You initial post suggest that JUCE 4.2 has changed the way release and debug builds are done, which is not true, and this confuses people like me :wink:

My apologies for the confusion. Let me try to explain my position.

When I started my plugin project, JUCE was at 4.0 or 4.1. At some point, I realized that I needed to test how a release build would perform instead of the debug build. This is critical considering the performance difference in debug and release builds. I modified the Xcode project that Projucer created so I could choose to build for debug or release at any time. Also, I was able to go back into Projucer, add new classes, etc, and it didn’t effect my debug and release build schemes. This worked well until JUCE 4.2.

JUCE 4.2 changed the way targets were built (no post build script, etc). After saving my project from Projucer my debug and release build schemes were gone. So, I spent more time reimplementing separate debug and release build schemes. This worked okay until I went back into Projucer and saved the project. My build schemes were destroyed. In my opinion, this is problem from Projucer.

In all honesty, I’m not incredibly versed in the all complexities that go into building multi-platform, multi-format plugins.
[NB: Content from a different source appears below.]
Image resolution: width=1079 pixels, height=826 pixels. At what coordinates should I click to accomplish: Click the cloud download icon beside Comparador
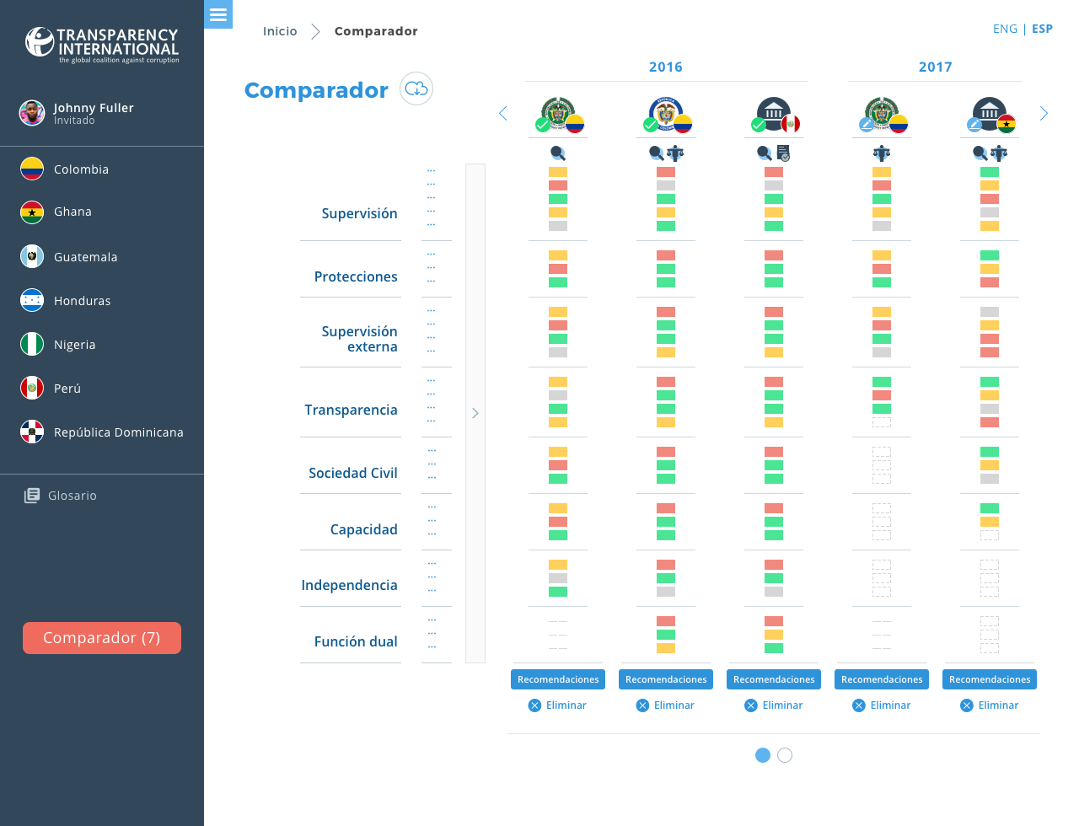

But that is what JUCE and Projucer are supposed to simplify so I can spend more time coding my actual audio code.

Again, if it’s Projucer’s job to simplify the task of building multi-platform/multi-format audio plugins, then it’s missing that one key feature. Especially considering the the relatively large performance differences between a debug build and a release build.
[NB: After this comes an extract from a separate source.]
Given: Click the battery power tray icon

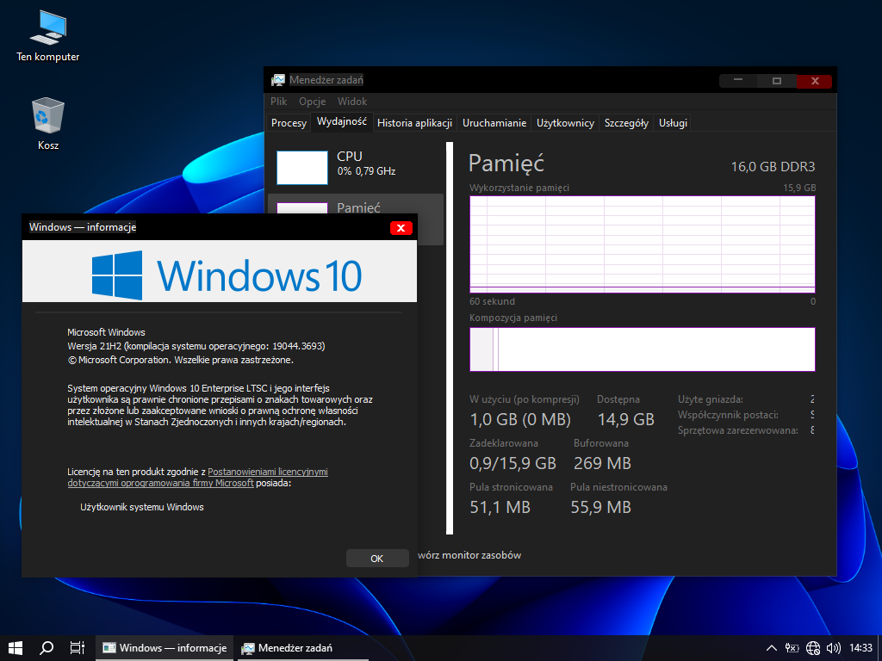Looking at the screenshot, I should [x=792, y=648].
My suggestion to the JUCE team: Projucer should create Debug and Release builds when saving. Or at the very least, not destroy mine.

Forgive me if I’m missing something incredibly obvious.
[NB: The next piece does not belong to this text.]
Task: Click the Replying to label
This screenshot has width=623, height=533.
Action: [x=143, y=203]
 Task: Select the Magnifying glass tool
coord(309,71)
Yes, this is how i use the profile-build :wink:
And when i export a plugin for my costumers, i use xcodebuild -configuration Release

We at ROLI simply change the “Build Configuration” to “Release” on the “All” Scheme. Just click on edit scheme… and switch to build configuration to “Release”. The Projucer will not overwrite that. I’m really not sure if it’s worth adding double as many schemes to accommodate a release and debug scheme for every target. It seems to me that changing the build configuration is so much easier.

Please let me know if you know of cases where this does not apply. I’d be happy to take another look.

In Xcode, simply create a Workspace (File > New > Workspace…) and include your Xcode plugin Projects; then create a build scheme that belong to the Workspace and not the Projects, that calls each of the “… (All)” schemes. No more “400 clicks” to build, no more erased build scheme.

Fabian,

I just duplicated the All target and named it All-Release. Then edited the scheme’s build configuration to Release. And that works fine…until I go into Projucer and save the project. My release target is gone.

Why can’t Projucer simply not delete my target?

Create a target that belongs to an Xcode Workspace, not an Xcode Project

Sorry, but why create and maintain yet another file when the Xcode project could handle it just fine? Projucer just needs to not destroy my target.

Why loose hours on this when you can create One Single Workspace File and manage targets as you wish?

I think you might be confusing targets and schemes. The Projucer creates the targets but does not create any schemes. Targets have nothing to do with schemes or build configurations. When you open an xcode project created by the Projucer it will contain no schemes. If you open such a project in Xcode GUI (sadly not on the command line), Xcode will auto-create a scheme for each target.

I don’t duplicate the All scheme. I simply switch the scheme’s build configuration from Debug to Release. It’s as easy as switching between schemes.